:: RECORDED INFORMATION ::
########################################
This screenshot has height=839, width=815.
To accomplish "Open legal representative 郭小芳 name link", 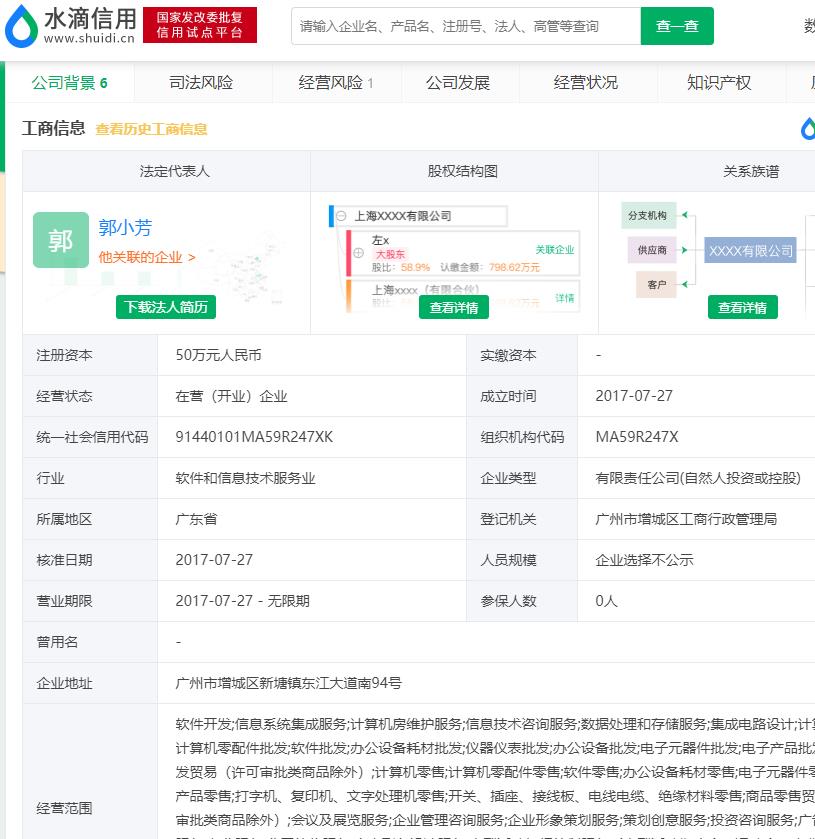I will click(x=125, y=228).
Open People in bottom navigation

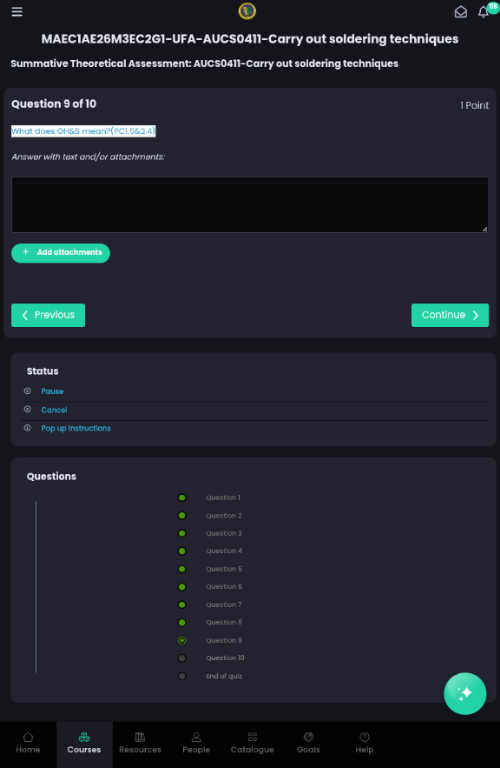(196, 743)
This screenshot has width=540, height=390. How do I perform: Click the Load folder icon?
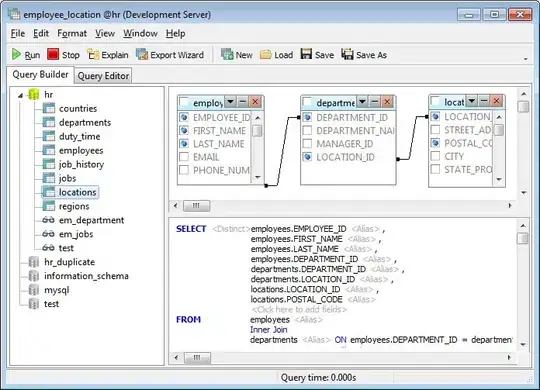click(x=266, y=54)
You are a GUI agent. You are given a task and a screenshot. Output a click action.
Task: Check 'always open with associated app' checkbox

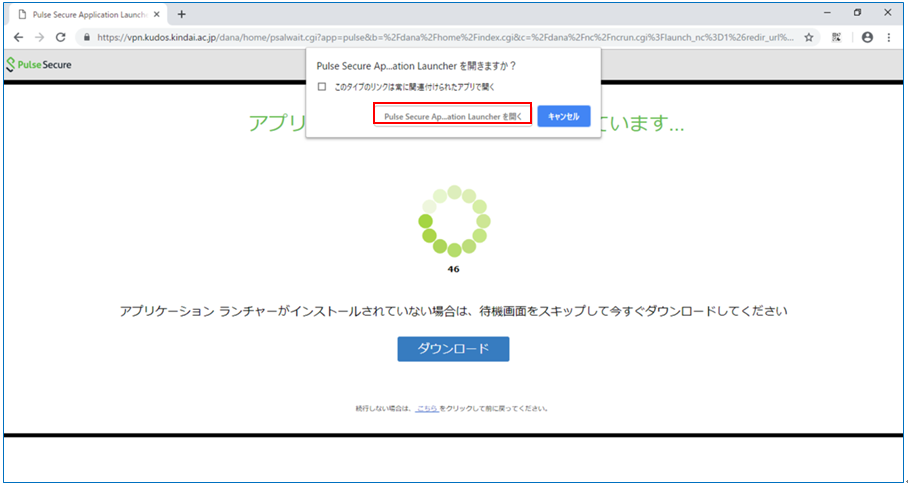(x=322, y=87)
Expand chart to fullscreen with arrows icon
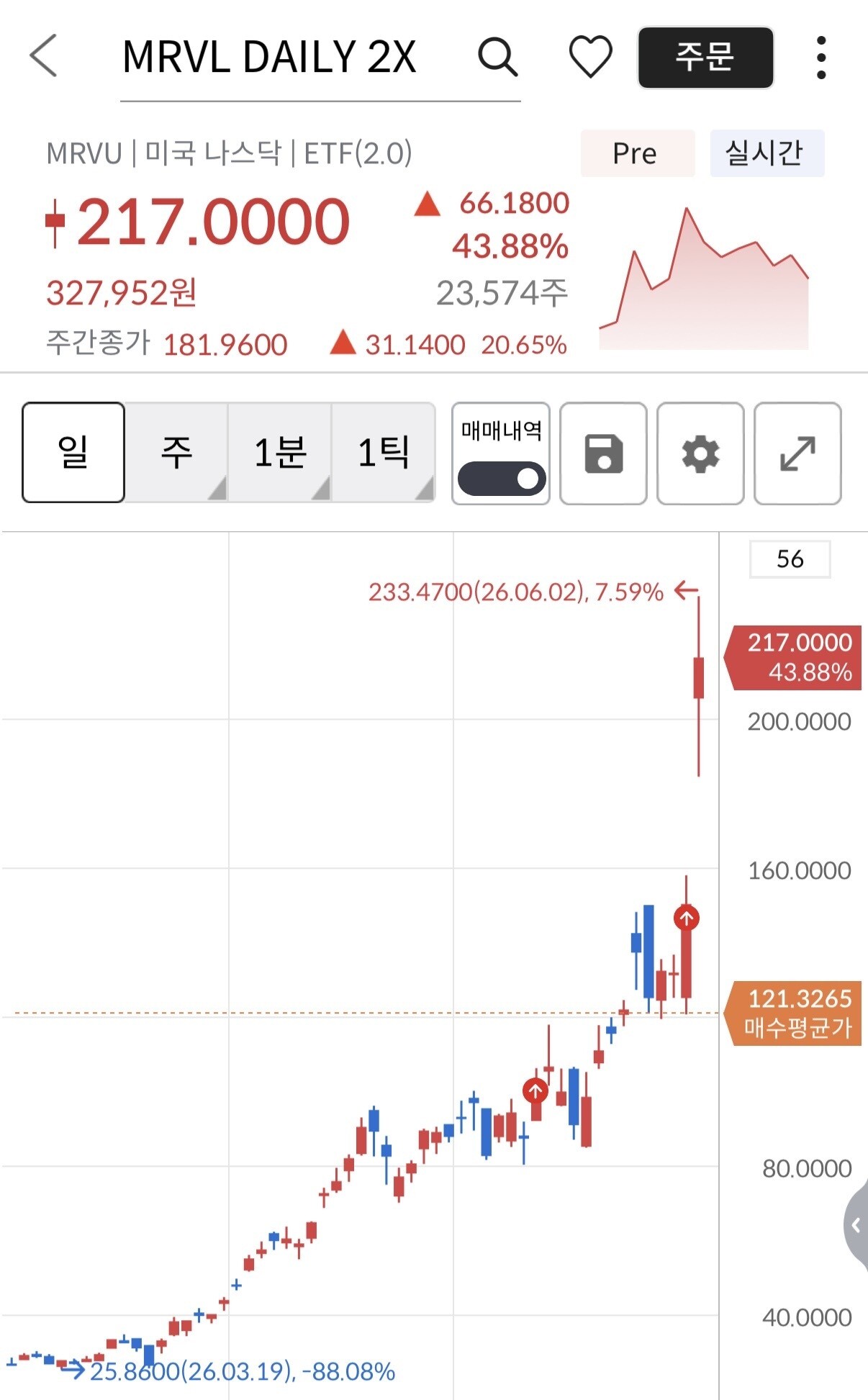Viewport: 868px width, 1400px height. click(797, 453)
########################################
:: WORK INSTRUCTIONS ::
Transcribe exactly the span of lines from the line holding "You are a GUI" through the last line above, both included. Pictures stay out.

:: ANSWER BOX ::
You are a GUI agent. You are given a task and a screenshot. Output a click action.
Task: Check 'always open with associated app' checkbox

(x=322, y=87)
Expand chart to fullscreen with arrows icon
Viewport: 868px width, 1400px height. click(797, 453)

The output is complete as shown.